Las cosas siguieron así durante años. Casi nunca falté un domingo. Hacia el final de su vida parecía que no tenía sentido visitarlo, porque para entonces él ni siquiera sabía que yo estaba a su lado en la habitación. Pero yo lo sabía y quería estar allí, por él y por mí. Durante los diez años de su enfermedad descubrí lo que significa cuidar a un padre que envejece, pero aprendí algo mucho más profundo que eso.

Los bebés nacen indefensos y el mundo da vueltas a su alrededor. Los padres dan y dan y siguen dando. Los niños crecen, interactúan con otros y aprenden que las relaciones son recíprocas. Sin embargo, la relación padre-hijo se mantiene estática. El padre sigue siendo el que da, el hijo el que recibe. Ese es el orden natural del mundo, hasta que el hijo se convierte en quien debe cuidar al padre.

Mi padre con mi hija

Luchar con la enorme responsabilidad de tener que cuidar a otro a menudo nos lleva a volver a experimentar cómo era cuando éramos pequeños, cuando dependíamos de nuestros padres para satisfacer nuestras necesidades, y cuán bien ellos nos cuidaron. Cuando cuidamos a nuestros padres, reflejamos la forma en que ellos nos cuidaron a nosotros. Hacemos esto menos por intención y más por memoria implícita. Cuando el amor de un padre es parte de la memoria implícita, reflejamos ese amor en la forma en que lo cuidamos. Al cuidar a mi padre, estaba haciendo eco al amor y la devoción que él me había brindado.
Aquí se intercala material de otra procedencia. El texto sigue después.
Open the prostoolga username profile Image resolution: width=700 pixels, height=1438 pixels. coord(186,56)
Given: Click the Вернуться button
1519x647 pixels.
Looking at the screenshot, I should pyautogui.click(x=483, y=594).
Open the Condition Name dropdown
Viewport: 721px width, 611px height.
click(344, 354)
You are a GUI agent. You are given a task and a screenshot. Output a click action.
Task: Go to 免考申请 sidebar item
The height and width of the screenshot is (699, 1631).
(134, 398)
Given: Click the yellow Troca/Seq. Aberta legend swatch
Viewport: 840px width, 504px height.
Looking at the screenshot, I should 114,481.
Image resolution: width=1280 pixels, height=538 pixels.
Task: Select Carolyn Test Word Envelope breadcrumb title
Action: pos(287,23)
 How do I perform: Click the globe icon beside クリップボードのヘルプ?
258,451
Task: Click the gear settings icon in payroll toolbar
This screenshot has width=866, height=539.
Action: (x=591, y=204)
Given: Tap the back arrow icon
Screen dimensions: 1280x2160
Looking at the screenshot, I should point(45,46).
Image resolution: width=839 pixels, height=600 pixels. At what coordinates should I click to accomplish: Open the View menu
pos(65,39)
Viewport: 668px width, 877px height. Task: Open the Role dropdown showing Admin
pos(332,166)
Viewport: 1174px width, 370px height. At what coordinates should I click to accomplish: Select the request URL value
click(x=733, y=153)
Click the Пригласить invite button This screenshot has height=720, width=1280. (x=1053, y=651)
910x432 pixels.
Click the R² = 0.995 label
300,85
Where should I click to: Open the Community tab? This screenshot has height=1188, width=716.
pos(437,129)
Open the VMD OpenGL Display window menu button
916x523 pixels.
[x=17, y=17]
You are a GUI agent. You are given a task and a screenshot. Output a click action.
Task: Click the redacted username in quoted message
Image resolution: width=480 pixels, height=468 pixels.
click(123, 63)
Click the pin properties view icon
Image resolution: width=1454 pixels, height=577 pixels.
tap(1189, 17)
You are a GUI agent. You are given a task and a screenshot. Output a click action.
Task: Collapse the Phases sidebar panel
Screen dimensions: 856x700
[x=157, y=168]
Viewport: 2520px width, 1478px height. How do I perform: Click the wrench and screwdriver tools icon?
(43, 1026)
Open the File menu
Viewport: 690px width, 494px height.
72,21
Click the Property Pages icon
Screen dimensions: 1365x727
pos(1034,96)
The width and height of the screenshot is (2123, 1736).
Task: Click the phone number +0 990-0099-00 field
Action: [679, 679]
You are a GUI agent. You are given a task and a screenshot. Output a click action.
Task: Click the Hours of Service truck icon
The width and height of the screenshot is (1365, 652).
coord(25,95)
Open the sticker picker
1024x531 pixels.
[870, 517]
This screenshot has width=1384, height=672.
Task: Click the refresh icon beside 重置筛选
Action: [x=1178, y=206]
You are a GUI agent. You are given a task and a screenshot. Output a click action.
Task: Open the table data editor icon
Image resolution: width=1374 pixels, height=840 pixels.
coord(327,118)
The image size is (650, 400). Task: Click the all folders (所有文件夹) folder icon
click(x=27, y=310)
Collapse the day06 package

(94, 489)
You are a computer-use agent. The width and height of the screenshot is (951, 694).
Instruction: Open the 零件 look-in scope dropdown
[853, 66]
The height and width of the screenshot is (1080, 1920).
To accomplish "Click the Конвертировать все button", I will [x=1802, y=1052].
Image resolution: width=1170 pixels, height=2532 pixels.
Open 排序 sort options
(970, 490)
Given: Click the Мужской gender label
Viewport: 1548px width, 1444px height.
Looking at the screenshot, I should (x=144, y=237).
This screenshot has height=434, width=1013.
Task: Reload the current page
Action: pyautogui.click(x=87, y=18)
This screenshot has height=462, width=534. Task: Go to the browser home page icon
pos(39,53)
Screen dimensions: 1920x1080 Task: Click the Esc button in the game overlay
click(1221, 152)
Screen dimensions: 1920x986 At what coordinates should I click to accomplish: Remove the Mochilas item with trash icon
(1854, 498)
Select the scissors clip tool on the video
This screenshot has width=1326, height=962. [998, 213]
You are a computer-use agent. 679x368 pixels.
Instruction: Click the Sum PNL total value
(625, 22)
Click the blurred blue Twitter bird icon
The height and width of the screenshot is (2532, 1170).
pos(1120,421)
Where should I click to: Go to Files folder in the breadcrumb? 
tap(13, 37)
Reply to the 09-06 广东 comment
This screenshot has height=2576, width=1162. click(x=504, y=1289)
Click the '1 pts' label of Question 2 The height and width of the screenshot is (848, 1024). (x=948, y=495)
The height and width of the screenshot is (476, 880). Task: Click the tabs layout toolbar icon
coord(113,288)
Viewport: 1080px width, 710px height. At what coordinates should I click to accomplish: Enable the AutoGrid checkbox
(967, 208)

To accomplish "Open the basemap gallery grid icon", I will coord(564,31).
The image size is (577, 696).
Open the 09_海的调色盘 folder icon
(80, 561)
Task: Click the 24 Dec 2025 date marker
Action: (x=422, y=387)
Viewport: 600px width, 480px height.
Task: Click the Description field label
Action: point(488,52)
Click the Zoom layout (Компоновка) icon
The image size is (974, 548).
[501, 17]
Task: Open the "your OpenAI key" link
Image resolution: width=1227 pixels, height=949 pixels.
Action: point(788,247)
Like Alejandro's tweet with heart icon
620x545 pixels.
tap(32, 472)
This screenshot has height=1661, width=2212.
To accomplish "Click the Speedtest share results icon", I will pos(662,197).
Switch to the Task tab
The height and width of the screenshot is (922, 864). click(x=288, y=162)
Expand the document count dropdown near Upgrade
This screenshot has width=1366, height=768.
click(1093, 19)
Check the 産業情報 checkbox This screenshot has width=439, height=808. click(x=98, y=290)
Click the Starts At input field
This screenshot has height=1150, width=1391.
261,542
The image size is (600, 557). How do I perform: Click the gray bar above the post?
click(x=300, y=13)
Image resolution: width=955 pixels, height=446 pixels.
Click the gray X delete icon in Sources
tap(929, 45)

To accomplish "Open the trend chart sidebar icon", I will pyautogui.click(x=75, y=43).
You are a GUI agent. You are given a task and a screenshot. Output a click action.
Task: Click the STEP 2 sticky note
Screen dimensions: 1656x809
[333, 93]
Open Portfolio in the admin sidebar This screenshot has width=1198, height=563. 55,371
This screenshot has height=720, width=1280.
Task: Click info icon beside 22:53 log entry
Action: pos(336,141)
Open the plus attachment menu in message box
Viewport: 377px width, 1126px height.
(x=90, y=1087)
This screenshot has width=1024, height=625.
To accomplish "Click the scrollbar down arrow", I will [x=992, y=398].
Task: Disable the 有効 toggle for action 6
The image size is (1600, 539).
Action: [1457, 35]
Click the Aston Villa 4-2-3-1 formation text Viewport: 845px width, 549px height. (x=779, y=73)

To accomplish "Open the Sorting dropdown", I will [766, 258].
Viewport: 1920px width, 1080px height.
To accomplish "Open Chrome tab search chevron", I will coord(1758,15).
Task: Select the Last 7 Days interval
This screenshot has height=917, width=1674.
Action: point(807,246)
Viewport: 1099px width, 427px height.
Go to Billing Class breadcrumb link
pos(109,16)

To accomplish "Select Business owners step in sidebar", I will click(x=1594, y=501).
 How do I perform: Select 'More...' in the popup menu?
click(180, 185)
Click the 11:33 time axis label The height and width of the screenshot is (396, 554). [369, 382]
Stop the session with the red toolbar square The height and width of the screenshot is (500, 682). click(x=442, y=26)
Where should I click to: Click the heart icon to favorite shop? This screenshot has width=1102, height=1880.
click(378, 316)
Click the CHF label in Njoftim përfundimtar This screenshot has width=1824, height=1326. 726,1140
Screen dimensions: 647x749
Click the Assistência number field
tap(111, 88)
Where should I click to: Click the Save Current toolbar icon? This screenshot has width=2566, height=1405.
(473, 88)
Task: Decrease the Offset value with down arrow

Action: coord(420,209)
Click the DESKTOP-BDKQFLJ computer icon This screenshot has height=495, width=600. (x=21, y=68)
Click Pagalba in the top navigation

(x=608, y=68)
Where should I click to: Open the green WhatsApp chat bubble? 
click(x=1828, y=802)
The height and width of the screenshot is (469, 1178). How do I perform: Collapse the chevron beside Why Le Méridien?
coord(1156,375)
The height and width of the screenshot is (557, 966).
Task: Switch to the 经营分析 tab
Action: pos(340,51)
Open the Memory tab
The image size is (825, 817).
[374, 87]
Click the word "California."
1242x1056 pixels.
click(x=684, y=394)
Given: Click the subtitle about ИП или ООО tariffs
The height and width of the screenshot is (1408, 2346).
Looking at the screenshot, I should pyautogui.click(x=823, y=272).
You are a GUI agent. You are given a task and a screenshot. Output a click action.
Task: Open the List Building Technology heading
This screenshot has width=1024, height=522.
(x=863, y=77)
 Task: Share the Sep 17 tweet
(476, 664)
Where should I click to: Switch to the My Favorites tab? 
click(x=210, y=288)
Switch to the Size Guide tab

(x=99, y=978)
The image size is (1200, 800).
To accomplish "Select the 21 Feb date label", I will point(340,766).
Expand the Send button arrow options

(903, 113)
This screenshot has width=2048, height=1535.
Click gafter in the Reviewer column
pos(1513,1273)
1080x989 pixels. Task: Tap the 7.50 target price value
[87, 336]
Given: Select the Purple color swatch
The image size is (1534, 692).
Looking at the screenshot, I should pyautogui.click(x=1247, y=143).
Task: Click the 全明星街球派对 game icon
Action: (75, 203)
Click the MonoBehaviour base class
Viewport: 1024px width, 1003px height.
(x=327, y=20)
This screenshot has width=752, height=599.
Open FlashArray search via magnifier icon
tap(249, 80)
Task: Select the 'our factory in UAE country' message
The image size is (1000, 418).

¿Pero qué ocurre cuando la relación padre-hijo fue conflictiva? Entonces pueden resurgir viejos sentimientos que fueron enterrados hace tiempo. Los hijos adultos que no sintieron el amor de sus padres son tomados por sorpresa cuando salen a la superficie sentimientos de culpa o resentimiento. ¿Cómo pueden enfrentar las demandas de brindar apoyo físico y emocional a un padre que no pudo satisfacer sus necesidades cuando eran pequeños? Algunos días pueden darle a su padre lo que nunca recibieron. Otros días simplemente no pueden hacerlo. ¿Qué es lo que motiva estas diversas conductas?

Posiblemente, en esos días en los que "simplemente es imposible hacerlo”, están más en contacto con lo que no les dieron. Para ellos, cuidar a su padre no se trata sólo de la atención necesaria en ese momento, sino que se trata de revivir su infancia dolorosa. Sin importar qué edad tengamos, hay una parte de nuestro ser que siempre será el hijo de nuestros padres.

Cuando hace tantos años estaba en la sala de espera con mi padre, él estaba confundido y no sabía si yo era su hija o su hermana. Pero yo siempre supe exactamente quién soy. Soy la niña pequeña que mi padre adoraba.

Recuerdo con amor y honor a mi padre, Isajar Dov ben Iaakov, en su 13° iortzait. Que su neshamá tenga una aliá.